RealityScan 2.0 Announced

RealityScan 2.0 Announced

RealityScan 2.0 Announced

Michael Rubloff

Michael Rubloff

Jun 4, 2025

Email
Copy Link
Twitter
Linkedin
Reddit
Whatsapp
RealityScan
RealityScan

RealityScan, one of the leading Photogrammetry platforms, often used for its Structure from Motion (SfM) pipeline, just got a major update. At Epic Games’s UnrealFest in Orlando, it has been announced that RealityCapture will be rebranded to go underneath the RealityScan name. There will also be RealityScan Mobile for a simpler version to create textured models.

However, there are also some incredible features coming to the SfM powerhouse. This release introduces several enhancements with significant implications for the future of radiance field reconstructions and offers a glimpse into how Epic Games is thinking about the long term role of this indispensable tool.

Outside of the branding update, the most notable update is a smarter alignment system.
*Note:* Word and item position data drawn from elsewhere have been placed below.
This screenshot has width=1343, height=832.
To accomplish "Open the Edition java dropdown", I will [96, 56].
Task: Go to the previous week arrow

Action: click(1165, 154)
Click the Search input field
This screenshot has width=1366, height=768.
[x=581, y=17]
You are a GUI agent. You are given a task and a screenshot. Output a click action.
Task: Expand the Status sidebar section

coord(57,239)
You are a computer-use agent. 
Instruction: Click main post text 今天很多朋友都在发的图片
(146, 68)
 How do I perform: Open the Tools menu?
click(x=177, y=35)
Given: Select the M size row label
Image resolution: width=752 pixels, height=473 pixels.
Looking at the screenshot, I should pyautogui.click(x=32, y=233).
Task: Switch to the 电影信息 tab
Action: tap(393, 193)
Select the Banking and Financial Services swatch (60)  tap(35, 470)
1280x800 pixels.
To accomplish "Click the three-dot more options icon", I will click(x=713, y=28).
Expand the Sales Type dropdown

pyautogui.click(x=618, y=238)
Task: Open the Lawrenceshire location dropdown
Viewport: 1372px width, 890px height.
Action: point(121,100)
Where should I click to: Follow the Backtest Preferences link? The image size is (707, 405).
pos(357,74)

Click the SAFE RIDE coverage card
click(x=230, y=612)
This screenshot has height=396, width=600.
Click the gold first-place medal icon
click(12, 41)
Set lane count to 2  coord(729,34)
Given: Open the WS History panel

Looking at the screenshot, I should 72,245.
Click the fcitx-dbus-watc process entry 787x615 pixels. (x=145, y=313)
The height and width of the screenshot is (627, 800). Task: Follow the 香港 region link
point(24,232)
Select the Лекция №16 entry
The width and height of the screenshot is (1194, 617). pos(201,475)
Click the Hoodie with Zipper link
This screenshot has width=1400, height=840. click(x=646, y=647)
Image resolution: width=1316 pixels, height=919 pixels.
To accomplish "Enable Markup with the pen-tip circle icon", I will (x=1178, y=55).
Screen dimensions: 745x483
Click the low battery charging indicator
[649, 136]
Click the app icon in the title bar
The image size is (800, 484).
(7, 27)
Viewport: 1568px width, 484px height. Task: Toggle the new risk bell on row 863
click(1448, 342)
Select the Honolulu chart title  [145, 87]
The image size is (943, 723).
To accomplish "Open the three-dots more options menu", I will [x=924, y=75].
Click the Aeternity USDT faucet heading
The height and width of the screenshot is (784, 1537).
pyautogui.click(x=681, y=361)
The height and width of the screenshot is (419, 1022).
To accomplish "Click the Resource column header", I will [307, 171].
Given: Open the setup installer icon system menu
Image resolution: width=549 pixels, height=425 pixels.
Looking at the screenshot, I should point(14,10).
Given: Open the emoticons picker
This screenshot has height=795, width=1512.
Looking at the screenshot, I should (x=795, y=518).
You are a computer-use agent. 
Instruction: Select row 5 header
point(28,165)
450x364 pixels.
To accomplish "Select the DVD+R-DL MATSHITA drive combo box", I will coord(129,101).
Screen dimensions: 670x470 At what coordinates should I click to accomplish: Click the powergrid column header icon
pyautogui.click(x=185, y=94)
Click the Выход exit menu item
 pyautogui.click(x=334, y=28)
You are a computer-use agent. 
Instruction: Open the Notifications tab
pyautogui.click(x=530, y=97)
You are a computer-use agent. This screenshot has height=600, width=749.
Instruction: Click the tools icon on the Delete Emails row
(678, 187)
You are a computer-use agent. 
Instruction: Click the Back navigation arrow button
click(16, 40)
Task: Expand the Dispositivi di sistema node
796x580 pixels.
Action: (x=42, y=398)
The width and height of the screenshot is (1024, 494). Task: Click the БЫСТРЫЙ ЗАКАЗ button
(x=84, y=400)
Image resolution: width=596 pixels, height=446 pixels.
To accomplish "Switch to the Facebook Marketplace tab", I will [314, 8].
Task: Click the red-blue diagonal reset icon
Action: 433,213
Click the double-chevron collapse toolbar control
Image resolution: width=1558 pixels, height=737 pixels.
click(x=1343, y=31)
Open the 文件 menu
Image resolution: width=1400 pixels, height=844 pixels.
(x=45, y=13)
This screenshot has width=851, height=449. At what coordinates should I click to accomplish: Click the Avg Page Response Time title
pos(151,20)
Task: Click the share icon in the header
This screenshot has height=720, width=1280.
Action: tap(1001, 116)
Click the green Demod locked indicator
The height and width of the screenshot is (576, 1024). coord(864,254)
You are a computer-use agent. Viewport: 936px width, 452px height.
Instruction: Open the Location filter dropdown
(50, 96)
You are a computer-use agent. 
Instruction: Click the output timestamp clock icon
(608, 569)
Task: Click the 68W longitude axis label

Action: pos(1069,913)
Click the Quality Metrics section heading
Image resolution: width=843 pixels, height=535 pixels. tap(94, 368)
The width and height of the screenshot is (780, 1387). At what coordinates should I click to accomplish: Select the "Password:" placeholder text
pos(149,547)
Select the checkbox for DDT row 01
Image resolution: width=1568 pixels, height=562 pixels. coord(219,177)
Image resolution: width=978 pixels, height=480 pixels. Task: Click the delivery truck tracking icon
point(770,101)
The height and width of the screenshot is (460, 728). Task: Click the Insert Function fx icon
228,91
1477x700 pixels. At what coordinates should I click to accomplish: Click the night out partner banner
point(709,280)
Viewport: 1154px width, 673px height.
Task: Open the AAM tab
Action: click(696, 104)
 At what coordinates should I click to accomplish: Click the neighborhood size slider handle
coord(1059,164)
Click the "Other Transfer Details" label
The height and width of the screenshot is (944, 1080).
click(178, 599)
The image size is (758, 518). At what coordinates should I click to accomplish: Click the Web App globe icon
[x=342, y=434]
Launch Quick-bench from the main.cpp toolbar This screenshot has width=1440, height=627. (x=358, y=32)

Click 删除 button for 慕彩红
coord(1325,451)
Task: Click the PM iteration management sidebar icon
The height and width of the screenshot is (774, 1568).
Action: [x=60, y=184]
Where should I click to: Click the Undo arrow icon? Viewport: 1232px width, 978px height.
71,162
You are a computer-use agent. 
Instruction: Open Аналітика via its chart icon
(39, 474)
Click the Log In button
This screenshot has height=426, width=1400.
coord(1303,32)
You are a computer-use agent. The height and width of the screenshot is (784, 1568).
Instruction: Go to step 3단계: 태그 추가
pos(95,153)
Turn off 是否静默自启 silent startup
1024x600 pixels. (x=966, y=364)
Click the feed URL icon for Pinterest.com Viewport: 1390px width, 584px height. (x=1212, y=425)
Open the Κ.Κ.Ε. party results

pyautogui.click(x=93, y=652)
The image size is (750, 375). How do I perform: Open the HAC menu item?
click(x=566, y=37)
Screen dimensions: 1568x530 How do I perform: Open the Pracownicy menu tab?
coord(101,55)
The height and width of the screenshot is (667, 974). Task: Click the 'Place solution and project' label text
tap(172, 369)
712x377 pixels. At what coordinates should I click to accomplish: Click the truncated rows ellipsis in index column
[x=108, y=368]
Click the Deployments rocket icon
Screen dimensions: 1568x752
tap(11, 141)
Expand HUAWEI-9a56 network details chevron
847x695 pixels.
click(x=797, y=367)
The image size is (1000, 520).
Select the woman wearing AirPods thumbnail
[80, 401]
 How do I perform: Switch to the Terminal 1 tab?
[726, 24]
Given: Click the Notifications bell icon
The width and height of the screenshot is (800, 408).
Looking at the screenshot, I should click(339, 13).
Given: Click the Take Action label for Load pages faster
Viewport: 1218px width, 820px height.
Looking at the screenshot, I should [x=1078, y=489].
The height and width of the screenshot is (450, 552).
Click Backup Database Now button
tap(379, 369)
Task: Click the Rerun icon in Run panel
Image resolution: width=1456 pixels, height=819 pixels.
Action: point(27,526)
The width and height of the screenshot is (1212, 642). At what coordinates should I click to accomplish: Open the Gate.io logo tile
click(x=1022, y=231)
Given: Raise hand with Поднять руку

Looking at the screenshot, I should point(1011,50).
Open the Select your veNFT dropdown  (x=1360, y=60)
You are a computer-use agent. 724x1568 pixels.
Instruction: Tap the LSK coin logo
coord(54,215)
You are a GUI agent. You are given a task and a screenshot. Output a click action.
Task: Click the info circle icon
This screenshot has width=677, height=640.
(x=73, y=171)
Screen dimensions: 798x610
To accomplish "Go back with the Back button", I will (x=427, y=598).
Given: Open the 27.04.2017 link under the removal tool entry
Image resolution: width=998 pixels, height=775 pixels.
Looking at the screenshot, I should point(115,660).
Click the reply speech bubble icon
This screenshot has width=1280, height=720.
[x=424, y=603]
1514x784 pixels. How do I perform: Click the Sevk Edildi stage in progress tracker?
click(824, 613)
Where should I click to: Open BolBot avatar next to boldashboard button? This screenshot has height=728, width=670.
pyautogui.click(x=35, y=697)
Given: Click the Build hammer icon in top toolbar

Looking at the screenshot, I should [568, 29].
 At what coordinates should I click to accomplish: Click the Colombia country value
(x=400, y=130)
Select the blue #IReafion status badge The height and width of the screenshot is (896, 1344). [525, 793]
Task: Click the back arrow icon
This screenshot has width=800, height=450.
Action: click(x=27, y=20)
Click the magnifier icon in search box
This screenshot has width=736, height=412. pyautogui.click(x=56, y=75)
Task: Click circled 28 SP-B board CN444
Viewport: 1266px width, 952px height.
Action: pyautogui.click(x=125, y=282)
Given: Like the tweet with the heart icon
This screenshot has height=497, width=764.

RealityScan now defaults to a higher-quality feature detection mode, delivering tighter camera alignments with fewer disjointed components. For Gaussian Splatting workflows, that matters more than it might seem. Better pose accuracy from the start means fewer ghosting artifacts and less need for aggressive pruning. The alignment process now also benefits from GPU acceleration, speeding up initial solves, though it still runs on CPU when needed, so lower-end setups aren’t left behind.

Another standout is the addition of AI-based masking. Anyone who’s ever spent hours creating background mattes for turntable or object-flip shoots will appreciate being able to stay inside RealityScan and use its built-in segmentation model. It cleanly separates subjects from their backgrounds and lets you iterate masks without the usual export/import dance. The RealityScan team recommends having at least 10GB of VRAM for GPU acceleration.

For those who want more control over quality, a new analysis mode lets you visualize sparse point cloud and mesh fidelity using intuitive color overlays. Green means well-covered; red means you might need to go back and shoot from a different angle. You can even bake this information into your textures, making it easier to identify weak spots before committing to a full render or splat conversion.

And for those working with aerial scans, RealityScan 2.0 now includes native support for aerial LiDAR files. You can import common formats like LAS, LAZ, and E57. That means unordered point clouds from drones can now slot directly into your pipeline. For large-scale radiance field projects, this opens the door to hybrid workflows where color information from gaussian splatting to be paired with the accuracy of the LiDAR scans. This also means that RealityScan will be able to ingest XGRIDS data for exterior captures, allowing for a new reconstruction pipeline to the hardware manufacturer's LCC Studio. Fusion with photogrammtery with aerial or terrestrial lidar.

Since April of last year, RealityScan has been free to use for individuals or companies making underneath a threshold. I strongly recommend people learn to use RealityScan as part of their gaussian splatting or other radiance field workflow. There is no formal release date for the 2.0, but it appears that it will make its way to Epic Games Launcher before the end of the month.